The problem: Return each line of the data below that contains the string "computer".

Start of Task inputs

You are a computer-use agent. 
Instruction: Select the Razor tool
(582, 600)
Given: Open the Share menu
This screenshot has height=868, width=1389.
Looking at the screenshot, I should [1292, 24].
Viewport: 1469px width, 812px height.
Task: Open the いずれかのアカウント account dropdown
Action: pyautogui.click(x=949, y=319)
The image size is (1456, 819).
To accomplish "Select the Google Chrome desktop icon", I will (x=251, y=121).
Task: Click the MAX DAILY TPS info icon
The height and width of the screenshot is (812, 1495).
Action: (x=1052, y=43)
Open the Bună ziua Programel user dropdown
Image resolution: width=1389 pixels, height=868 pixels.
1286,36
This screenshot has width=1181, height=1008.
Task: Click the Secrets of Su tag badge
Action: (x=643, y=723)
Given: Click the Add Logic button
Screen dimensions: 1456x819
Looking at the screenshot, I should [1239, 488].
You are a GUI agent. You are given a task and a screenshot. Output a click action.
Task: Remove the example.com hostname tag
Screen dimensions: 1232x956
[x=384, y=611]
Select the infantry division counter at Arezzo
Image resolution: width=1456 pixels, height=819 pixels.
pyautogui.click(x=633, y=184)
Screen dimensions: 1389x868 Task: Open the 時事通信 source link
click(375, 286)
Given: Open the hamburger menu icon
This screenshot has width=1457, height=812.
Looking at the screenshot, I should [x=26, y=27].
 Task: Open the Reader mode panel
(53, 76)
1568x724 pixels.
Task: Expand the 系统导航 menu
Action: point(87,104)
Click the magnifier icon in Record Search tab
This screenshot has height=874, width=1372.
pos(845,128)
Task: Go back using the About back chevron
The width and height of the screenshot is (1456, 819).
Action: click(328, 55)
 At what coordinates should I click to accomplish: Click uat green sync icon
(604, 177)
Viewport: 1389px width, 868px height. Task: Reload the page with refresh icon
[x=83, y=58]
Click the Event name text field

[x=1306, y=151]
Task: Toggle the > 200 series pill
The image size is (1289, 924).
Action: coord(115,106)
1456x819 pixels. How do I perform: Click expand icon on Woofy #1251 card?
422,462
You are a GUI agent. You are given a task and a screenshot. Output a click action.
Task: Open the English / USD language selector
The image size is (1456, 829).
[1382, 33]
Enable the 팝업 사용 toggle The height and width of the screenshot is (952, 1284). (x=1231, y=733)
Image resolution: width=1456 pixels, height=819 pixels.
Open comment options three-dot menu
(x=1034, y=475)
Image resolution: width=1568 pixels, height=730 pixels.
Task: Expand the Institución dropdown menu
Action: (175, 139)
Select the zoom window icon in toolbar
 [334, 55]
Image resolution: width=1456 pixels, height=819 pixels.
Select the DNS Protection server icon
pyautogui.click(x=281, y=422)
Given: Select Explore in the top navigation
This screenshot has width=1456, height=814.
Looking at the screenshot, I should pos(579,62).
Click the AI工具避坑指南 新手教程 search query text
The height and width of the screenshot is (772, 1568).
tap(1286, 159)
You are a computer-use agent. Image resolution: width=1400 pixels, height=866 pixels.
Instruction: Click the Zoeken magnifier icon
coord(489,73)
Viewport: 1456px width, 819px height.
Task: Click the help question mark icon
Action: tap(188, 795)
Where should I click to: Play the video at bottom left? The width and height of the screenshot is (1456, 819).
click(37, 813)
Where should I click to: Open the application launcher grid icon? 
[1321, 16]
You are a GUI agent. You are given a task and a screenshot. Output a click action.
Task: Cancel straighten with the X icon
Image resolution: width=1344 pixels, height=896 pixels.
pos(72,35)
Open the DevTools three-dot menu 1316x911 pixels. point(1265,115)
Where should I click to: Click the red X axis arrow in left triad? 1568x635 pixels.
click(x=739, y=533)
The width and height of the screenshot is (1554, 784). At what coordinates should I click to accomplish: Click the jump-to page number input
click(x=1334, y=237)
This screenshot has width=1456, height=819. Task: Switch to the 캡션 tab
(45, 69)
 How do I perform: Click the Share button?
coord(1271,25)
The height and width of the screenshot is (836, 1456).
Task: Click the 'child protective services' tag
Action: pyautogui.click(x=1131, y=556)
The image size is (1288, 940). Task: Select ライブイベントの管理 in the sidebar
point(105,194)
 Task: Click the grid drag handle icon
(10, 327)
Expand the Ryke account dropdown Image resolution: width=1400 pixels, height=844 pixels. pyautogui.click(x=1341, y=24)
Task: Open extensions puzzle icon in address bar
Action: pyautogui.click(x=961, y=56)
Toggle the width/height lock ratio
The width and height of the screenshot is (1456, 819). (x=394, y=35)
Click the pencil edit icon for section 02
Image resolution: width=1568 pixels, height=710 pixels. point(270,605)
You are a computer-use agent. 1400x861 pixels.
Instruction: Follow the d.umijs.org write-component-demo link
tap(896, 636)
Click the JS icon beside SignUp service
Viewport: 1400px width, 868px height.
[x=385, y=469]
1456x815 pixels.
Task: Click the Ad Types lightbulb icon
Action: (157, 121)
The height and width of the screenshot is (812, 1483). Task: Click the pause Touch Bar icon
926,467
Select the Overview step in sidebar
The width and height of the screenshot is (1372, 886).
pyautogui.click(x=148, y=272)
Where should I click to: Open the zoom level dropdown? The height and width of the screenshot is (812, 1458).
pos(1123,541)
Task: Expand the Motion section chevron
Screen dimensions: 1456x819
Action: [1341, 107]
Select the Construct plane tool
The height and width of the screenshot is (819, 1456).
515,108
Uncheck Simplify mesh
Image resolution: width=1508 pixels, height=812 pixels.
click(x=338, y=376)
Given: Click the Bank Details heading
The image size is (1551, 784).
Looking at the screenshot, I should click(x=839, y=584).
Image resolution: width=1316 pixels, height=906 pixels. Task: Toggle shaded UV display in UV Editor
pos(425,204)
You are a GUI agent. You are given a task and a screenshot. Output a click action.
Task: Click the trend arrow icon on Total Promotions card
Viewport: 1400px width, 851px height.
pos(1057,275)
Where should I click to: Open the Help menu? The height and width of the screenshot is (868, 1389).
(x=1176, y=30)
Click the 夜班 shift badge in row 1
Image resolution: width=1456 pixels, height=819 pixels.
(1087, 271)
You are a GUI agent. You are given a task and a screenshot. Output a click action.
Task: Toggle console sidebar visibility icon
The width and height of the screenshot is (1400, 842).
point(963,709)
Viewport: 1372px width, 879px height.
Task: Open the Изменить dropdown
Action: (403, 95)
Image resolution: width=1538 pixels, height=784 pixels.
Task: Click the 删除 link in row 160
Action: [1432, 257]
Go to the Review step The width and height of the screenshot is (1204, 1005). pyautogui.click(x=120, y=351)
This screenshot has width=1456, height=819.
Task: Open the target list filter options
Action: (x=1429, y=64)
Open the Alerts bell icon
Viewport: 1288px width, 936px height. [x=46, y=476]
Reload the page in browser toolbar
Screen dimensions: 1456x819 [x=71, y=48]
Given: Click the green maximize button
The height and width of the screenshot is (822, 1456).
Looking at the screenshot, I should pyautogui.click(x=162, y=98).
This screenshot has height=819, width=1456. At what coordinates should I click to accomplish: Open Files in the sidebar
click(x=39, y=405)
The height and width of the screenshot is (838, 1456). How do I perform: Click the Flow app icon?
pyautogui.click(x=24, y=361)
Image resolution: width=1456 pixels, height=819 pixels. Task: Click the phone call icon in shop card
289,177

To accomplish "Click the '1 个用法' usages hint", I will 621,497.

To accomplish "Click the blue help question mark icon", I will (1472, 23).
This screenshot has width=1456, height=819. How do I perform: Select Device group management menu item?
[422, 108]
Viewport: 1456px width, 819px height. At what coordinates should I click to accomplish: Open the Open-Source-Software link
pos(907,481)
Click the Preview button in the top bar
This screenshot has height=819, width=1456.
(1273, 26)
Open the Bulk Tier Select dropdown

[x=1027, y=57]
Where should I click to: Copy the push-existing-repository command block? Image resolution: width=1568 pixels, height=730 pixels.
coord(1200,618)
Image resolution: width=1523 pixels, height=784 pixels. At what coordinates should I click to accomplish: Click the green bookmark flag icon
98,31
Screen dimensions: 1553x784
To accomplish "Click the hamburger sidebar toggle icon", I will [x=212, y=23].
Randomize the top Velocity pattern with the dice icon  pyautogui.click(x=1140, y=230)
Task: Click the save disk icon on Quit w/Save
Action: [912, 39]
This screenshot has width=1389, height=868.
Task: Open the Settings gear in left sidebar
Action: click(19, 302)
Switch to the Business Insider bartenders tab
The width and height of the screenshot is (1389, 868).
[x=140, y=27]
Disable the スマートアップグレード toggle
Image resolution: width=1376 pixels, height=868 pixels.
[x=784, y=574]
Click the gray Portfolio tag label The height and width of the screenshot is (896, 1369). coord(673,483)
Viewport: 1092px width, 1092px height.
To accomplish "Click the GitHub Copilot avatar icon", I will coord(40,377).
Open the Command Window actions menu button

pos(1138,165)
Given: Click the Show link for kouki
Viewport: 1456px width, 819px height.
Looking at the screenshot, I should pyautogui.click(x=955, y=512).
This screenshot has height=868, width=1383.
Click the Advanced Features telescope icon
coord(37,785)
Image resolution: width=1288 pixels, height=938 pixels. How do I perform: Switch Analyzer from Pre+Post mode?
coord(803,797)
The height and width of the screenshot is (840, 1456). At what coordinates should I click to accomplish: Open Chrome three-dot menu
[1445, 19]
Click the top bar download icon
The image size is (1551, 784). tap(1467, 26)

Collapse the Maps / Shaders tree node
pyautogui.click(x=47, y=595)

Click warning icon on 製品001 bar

End of Task inputs

The answer:
You are a computer-use agent. 
You are a computer-use agent. Image resolution: width=1400 pixels, height=866 pixels.
You are a computer-use agent. 1400x861 pixels.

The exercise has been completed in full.